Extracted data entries
□ □ □
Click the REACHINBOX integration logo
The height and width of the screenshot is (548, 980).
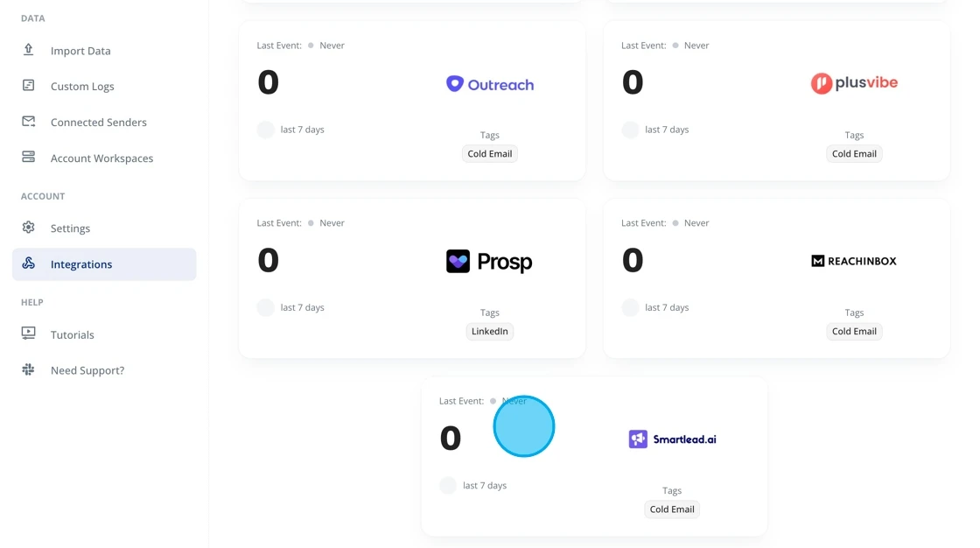(x=853, y=260)
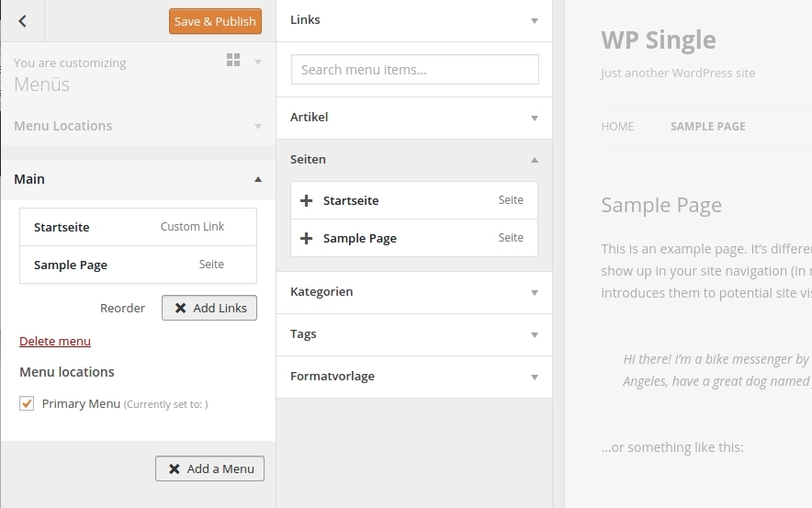Focus the Search menu items field
The image size is (812, 508).
(x=414, y=70)

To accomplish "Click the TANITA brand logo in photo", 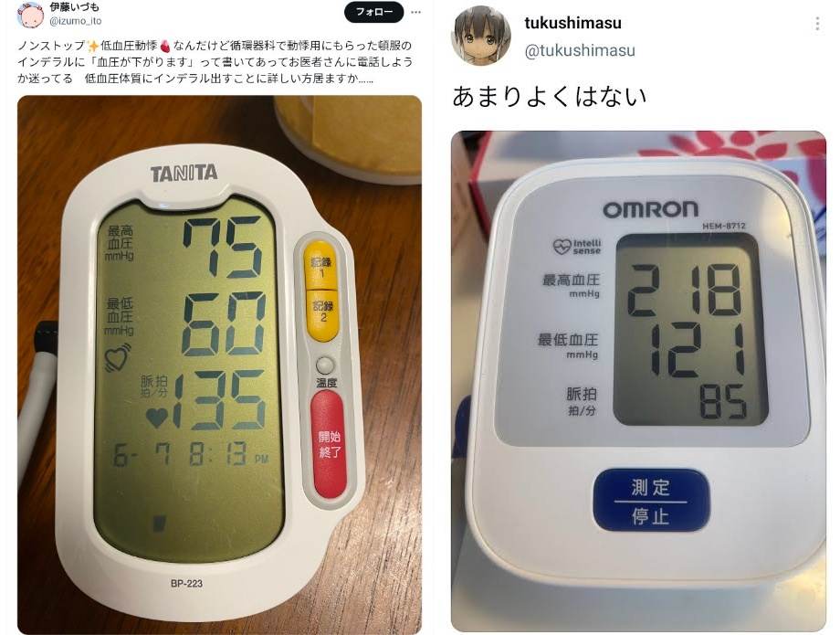I will (x=184, y=173).
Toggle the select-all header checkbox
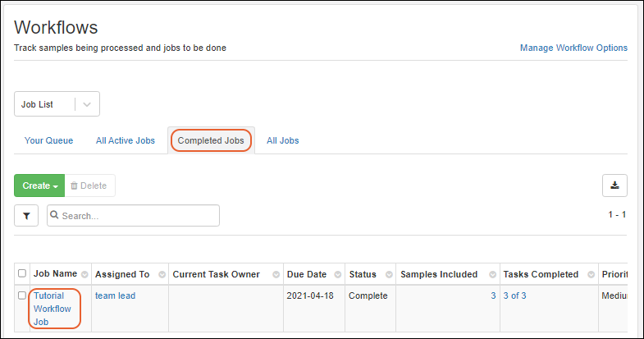 click(22, 274)
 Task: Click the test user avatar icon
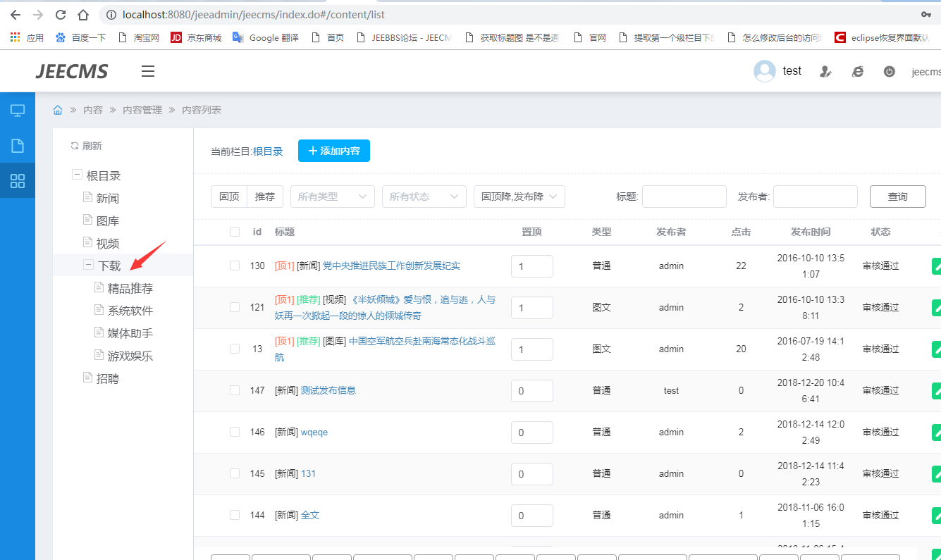(765, 71)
□ □ □
WHAT YOU ARE ASKED TO DO –
Where the line containing "Toggle the select-all header checkbox" appears above, start there and set down each line exactly through the last line of the data; leave out every picture.

ANSWER SECTION –
Toggle the select-all header checkbox
 click(22, 274)
 Task: Click the test user avatar icon
(765, 71)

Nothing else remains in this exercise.